After a little research on the world-wide web, I read that a jicama, also called a yam bean, is a large, bulbous root vegetable with a crispy texture similar to a water chestnut.  It also compares to a raw potato.  It has a rough brown skin which should be peeled before eating or cooking and has a subtle yet sweet flavor.  Jicama is a vegetable that provides nutrition (fiber, potassium, vitamin C), texture, and an ethnic note to a variety of dishes whether used raw or cooked (it originates in Central America).

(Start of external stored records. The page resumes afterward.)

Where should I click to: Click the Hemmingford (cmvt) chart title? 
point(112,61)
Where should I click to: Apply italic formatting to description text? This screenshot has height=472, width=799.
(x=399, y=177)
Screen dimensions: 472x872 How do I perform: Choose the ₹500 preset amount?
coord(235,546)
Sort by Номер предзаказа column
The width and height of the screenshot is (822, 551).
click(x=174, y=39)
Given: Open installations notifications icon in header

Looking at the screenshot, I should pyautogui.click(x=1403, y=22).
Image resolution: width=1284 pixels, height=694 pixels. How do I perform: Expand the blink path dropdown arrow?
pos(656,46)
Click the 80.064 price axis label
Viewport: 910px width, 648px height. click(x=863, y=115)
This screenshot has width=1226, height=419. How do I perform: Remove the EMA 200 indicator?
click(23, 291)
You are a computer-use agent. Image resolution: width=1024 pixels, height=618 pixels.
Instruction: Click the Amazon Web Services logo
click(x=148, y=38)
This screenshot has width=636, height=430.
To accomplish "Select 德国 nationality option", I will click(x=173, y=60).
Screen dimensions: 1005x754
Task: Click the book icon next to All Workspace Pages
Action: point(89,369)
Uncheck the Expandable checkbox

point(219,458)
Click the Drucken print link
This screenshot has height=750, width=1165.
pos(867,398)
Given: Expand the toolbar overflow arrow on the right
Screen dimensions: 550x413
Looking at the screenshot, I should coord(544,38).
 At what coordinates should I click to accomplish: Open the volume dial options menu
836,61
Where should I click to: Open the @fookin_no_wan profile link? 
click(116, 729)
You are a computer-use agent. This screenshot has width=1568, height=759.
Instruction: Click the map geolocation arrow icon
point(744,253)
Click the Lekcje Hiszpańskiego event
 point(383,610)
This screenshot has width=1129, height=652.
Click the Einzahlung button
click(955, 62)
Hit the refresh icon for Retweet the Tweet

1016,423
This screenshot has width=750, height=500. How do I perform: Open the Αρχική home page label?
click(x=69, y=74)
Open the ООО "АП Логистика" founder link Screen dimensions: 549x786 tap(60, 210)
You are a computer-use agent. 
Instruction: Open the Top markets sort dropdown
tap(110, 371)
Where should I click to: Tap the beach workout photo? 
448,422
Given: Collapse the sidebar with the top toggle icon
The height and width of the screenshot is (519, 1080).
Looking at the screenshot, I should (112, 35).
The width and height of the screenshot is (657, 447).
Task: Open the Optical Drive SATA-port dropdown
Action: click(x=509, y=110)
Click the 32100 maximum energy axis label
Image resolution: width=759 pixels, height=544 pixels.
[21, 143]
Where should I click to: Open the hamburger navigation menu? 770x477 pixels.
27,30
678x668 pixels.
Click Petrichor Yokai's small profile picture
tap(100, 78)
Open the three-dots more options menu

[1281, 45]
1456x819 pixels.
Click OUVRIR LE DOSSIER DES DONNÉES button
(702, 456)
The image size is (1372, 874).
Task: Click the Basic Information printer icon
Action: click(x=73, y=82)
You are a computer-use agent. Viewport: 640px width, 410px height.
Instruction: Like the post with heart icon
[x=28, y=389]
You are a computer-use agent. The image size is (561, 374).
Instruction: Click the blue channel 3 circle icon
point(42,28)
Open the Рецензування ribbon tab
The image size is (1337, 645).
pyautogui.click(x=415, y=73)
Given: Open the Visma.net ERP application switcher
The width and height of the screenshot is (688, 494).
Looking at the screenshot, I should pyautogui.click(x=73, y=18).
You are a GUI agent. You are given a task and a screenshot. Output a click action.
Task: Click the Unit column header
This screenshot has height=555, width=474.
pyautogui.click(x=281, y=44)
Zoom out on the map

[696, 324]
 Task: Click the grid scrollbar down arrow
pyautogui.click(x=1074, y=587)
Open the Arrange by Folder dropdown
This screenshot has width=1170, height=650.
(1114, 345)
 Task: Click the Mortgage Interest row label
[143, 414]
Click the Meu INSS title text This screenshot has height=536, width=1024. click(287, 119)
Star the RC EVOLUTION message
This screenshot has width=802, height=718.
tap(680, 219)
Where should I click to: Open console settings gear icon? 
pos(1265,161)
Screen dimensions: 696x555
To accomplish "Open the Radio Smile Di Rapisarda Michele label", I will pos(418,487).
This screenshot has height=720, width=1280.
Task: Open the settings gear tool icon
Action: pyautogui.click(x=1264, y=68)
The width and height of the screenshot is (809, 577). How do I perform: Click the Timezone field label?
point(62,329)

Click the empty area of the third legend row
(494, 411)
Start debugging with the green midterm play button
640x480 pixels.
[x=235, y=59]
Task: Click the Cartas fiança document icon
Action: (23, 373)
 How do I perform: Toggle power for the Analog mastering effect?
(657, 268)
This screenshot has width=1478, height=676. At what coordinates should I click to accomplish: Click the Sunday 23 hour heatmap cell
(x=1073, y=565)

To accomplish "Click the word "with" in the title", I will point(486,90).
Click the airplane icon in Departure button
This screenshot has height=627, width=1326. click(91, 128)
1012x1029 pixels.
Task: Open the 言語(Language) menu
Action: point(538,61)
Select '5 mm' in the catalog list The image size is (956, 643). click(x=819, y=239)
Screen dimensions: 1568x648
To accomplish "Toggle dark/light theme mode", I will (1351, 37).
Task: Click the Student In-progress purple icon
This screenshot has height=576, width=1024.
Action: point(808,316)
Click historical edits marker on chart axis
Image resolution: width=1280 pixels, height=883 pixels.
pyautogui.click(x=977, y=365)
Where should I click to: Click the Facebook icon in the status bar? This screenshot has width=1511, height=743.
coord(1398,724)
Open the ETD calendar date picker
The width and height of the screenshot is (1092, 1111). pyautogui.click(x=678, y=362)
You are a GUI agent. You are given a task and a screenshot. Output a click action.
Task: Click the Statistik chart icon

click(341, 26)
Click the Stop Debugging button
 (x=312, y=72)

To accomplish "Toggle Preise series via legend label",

It sounded like a vegetable I should try, and Dawn not only brought one in for me the next day to use, but she brought me a little Tupperware container of her jicama shrimp salad to try.  I immediately loved it and decided I needed to make this on my own.  So I did.

Pin It!

Jicama Shrimp Salad

Makes 4 servings 


  • 2 tsp lemon rind
  • ½ tsp salt
  • ½ tsp pepper
  • 24 shrimp
  • ½ cup cucumber, chopped
  • 1 jicama cut into strips
  • 1 avocado, peeled & diced
  • 2 tbsp lemon or lime juice
  • 1 tbsp white wine vinegar
  • 2 scallions
  • handful of mint
  • 1 oz fresh cheese (goat or feta)


  1. Cut up the cucumber, jicama, and avocado as directed above.
  2. Mix everything together.

Super easy, and super yummy.

Tim and I enjoyed this salad as a side to tuna melts one night we didn’t feel like cooking anything else elaborate, and then it made for an easy leftover lunch the next day.


Have you heard of jicama before?  Have you tried it?  I need to look up some other ways to eat it!!